Determine the values of x that satisfy the equation sin^2(x) - sin(x) = 0.

Determine the values of x that satisfy the equation sin^2(x) - sin(x) = 0.

Correct Answer: 0, π/2, π, 3π/2

Step 1: Start with the equation sin^2(x) - sin(x) = 0.
Step 2: Notice that this equation can be factored. Rewrite it as sin(x)(sin(x) - 1) = 0.
Step 3: Set each factor equal to zero. First, set sin(x) = 0.
Step 4: Solve sin(x) = 0. The solutions are x = 0, π, 2π, ... (all multiples of π).
Step 5: Now, set the second factor equal to zero: sin(x) - 1 = 0.
Step 6: Solve sin(x) - 1 = 0. The solution is sin(x) = 1, which gives x = π/2 + 2kπ (where k is any integer).
Step 7: Combine the solutions from both factors. The specific solutions in the range [0, 2π) are x = 0, π/2, π, 3π/2.

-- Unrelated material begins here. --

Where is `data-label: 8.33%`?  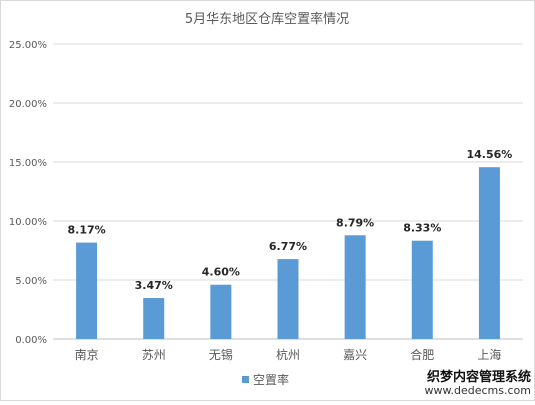
data-label: 8.33% is located at coordinates (422, 228).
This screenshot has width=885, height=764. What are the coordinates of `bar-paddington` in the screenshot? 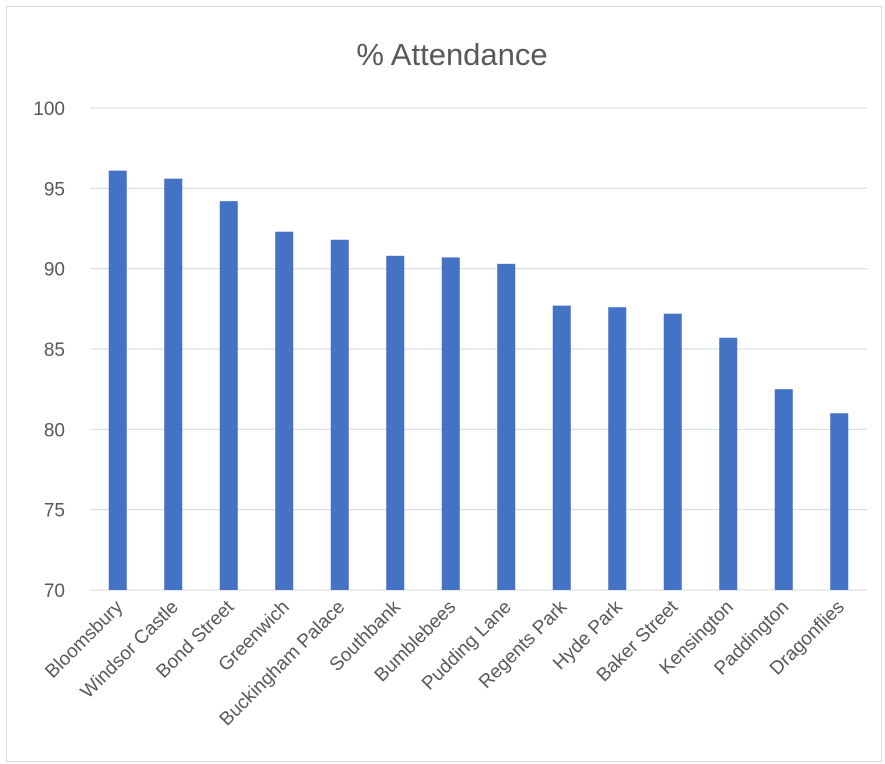 It's located at (784, 490).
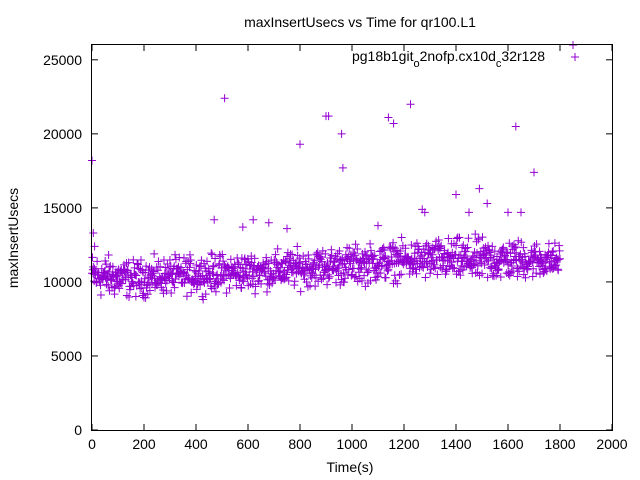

Trigonometric Identities – Understanding the properties of sine and how to manipulate trigonometric equations.
Factoring Quadratic Equations – Applying factoring techniques to solve equations in the form of a product equal to zero.
Finding Solutions in Trigonometric Functions – Identifying all possible angles that satisfy the given trigonometric equation within a specified interval.